Ricoverata per molti mesi in un ospedale militare americano, contro ogni aspettativa Kim riuscì a sopravvivere, nonostante le ustioni che avevano devastato il suo corpo. Tornò al suo villaggio, alla sua famiglia. A lungo lei e la famosa foto vennero utilizzate dal governo nordvietnamita come strumento di propaganda. Era un “simbolo nazionale della guerra”. Ebbe la possibilità di studiare a Cuba, dove negli anni Ottanta conobbe il giovane studente che sarebbe diventato suo marito. Poi nel ’92, di ritorno da un viaggio a Mosca, la scelta che avrebbe – ancora una volta – cambiato la sua vita: la fuga in Canada. L’incontro, negli USA, con il Vietnam Veterans Memorial Fund. E di lì a poco, la nascita della fondazione che porta il suo nome, la Kim Phuc Foundation, che promuove la pace e il perdono.
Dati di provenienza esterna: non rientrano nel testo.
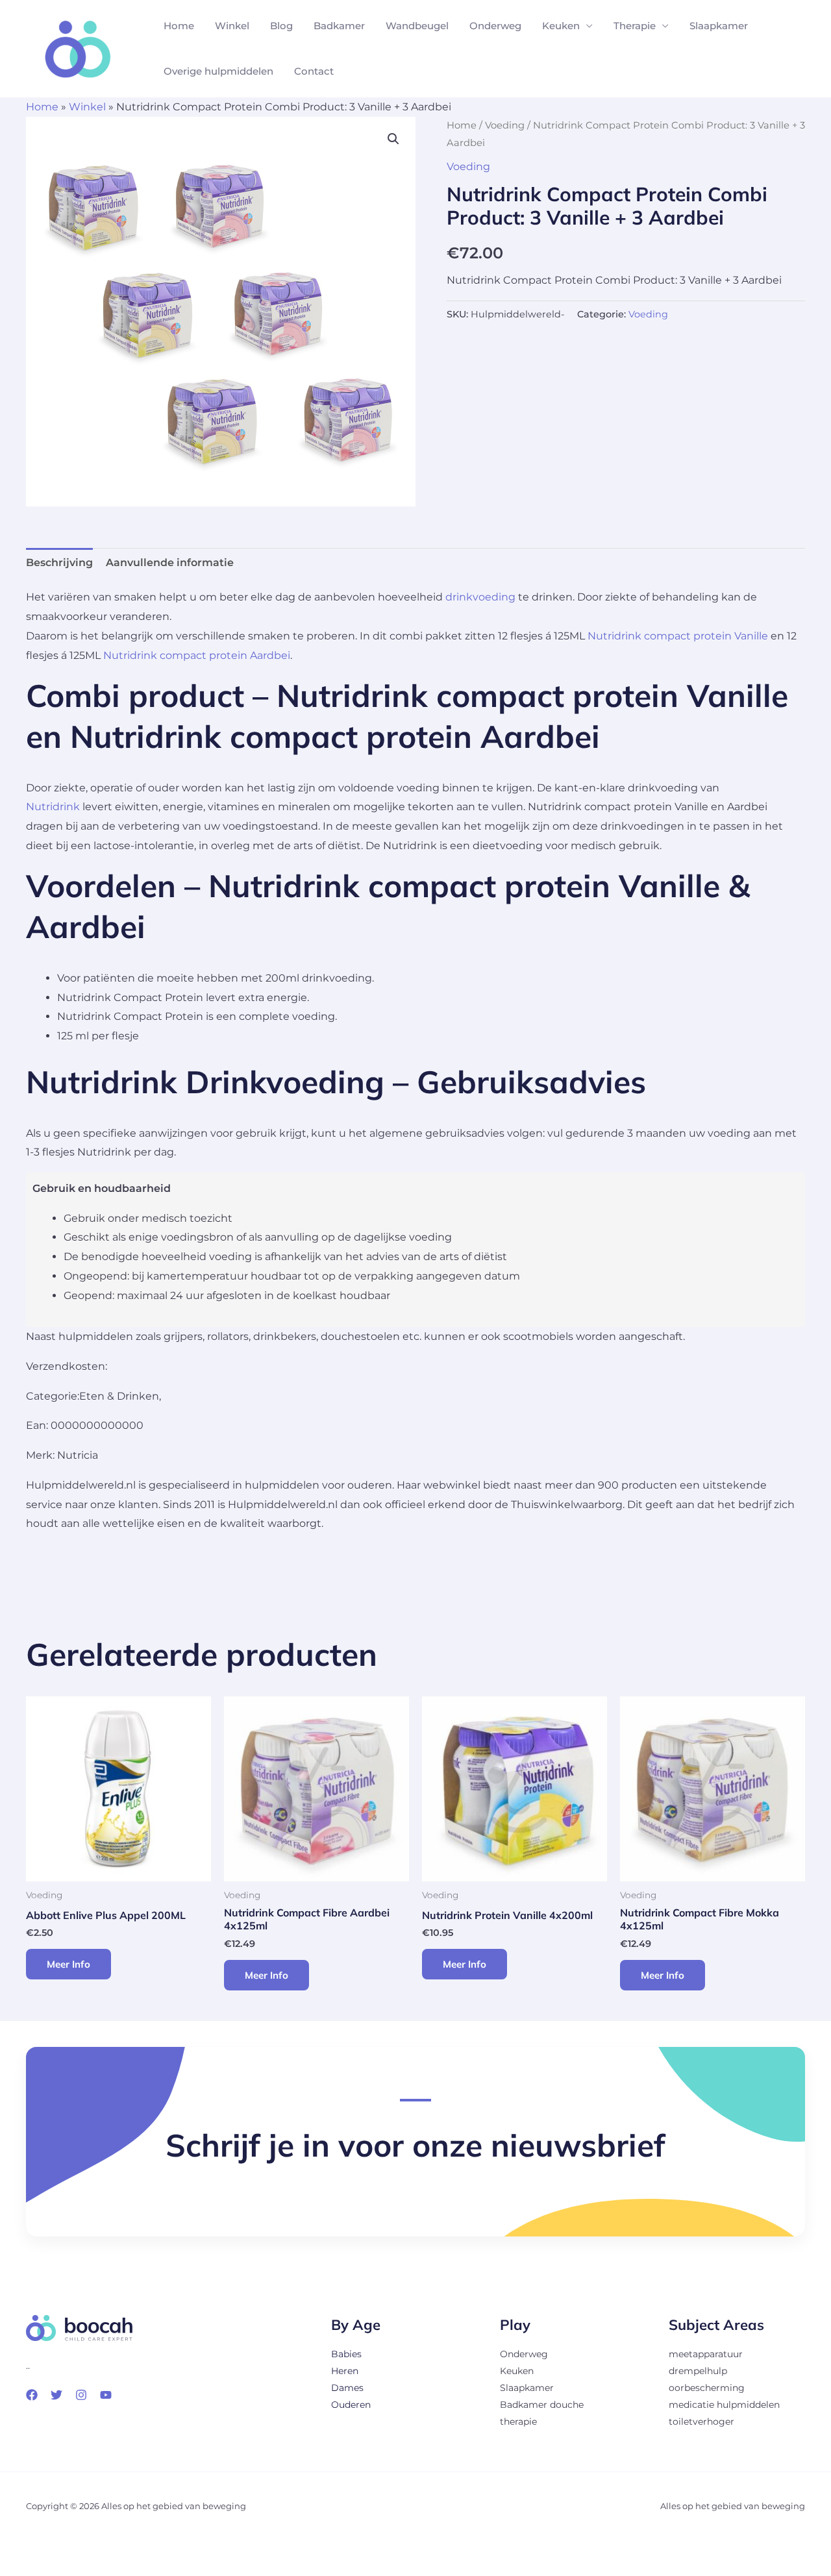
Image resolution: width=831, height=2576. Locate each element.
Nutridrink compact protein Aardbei (196, 655)
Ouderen (351, 2404)
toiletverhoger (701, 2421)
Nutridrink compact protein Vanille (678, 636)
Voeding (505, 125)
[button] (393, 139)
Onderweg (495, 25)
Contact (314, 71)
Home (179, 25)
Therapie (635, 25)
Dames (347, 2388)
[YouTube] (106, 2395)
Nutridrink (53, 806)
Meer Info (68, 1964)
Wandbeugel (417, 25)
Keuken (561, 25)
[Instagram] (81, 2395)
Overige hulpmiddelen (218, 71)
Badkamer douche (542, 2404)
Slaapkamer (718, 25)
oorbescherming (707, 2388)
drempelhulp (698, 2371)
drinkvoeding (480, 597)
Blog (281, 25)
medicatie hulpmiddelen (724, 2404)
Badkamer (339, 25)
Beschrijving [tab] (59, 562)
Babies (346, 2354)
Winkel (232, 25)
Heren (344, 2371)
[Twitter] (56, 2395)
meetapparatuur (706, 2354)
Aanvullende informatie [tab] (170, 562)
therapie (518, 2421)
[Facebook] (32, 2395)
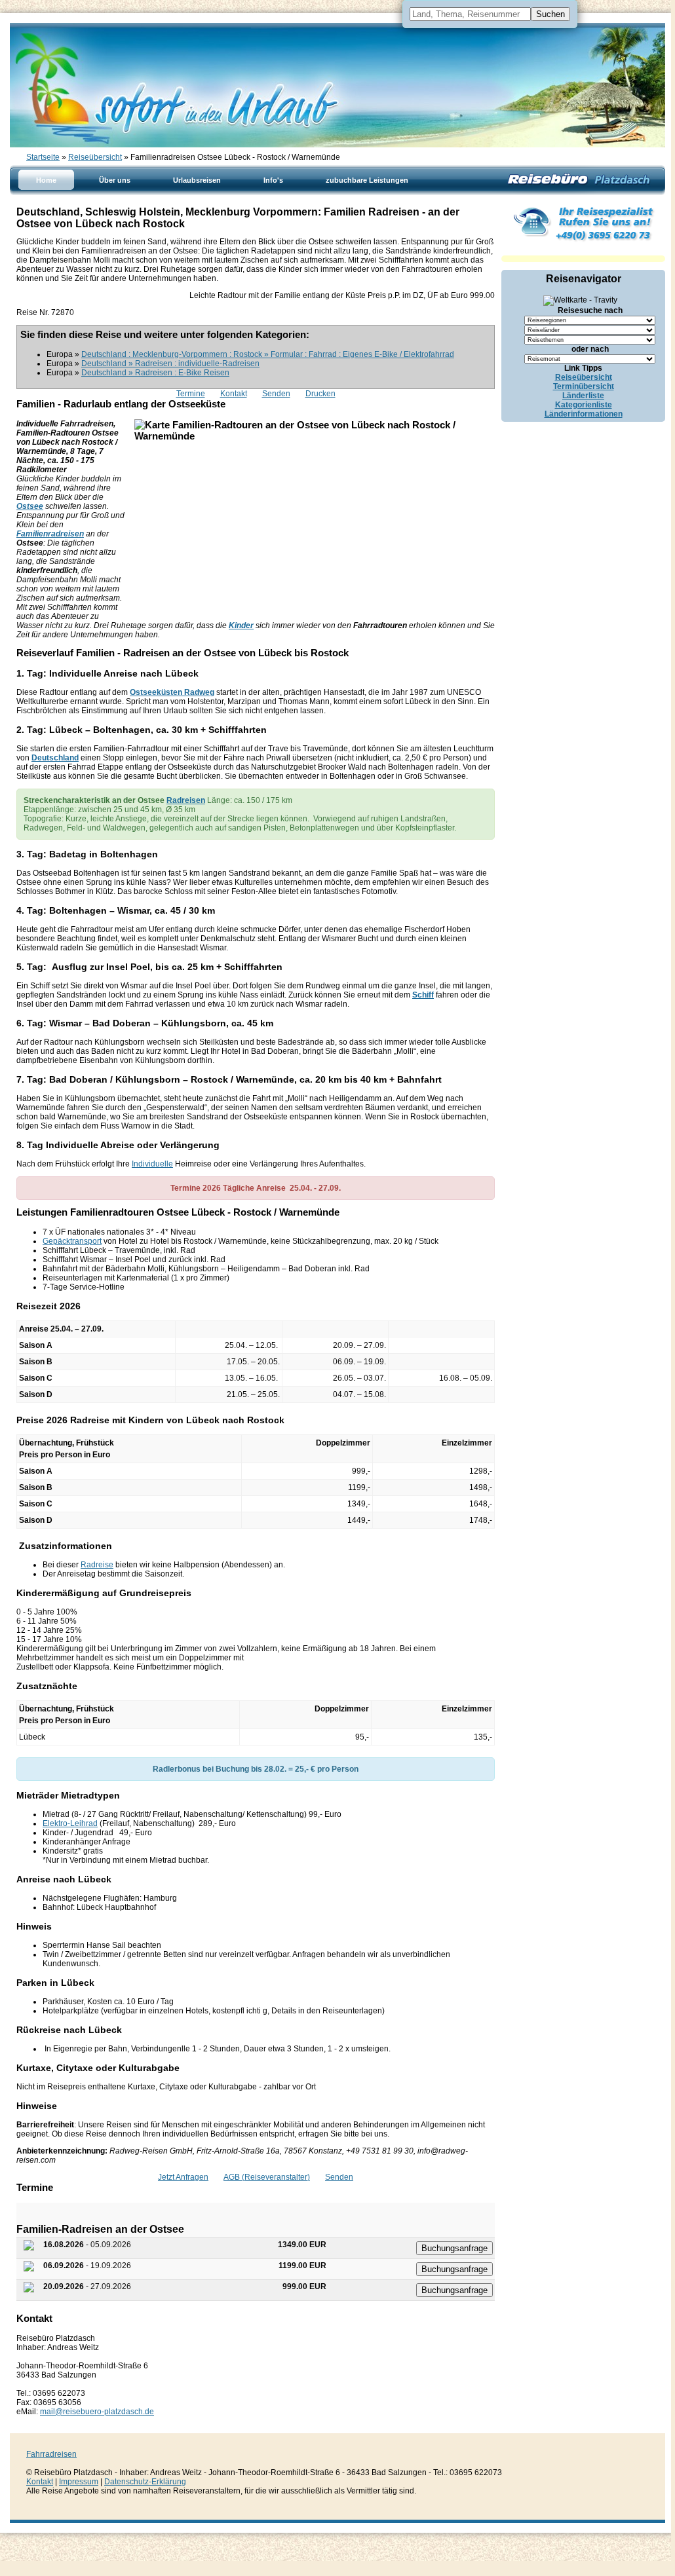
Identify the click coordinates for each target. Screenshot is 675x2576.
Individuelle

Ho conosciuto Kim Phuc alcuni anni fa. Era a Comano per una puntata del programma “Era Ora”. Una signora gentile e sorridente. In lei le ferite del passato sembravano essere state lenite dalla sorpresa continua di fronte a ciò che la vita le ha riservato. “So che può essere difficile crederlo – dice oggi – ma a volte mi piace ripensare alla bambina che correva gridando giù per quella strada. Non è solo un simbolo della guerra: è il simbolo di un grido per la libertà”.
Alla vita di Kim Phuc è dedicato il documentario di Marc Wiese “La bambina e la fotografia”, in onda su LA 1 giovedì 10 febbraio alle 22.30 nell’ambito del settimanale Il filo della storia, curato da Silvana Bezzola.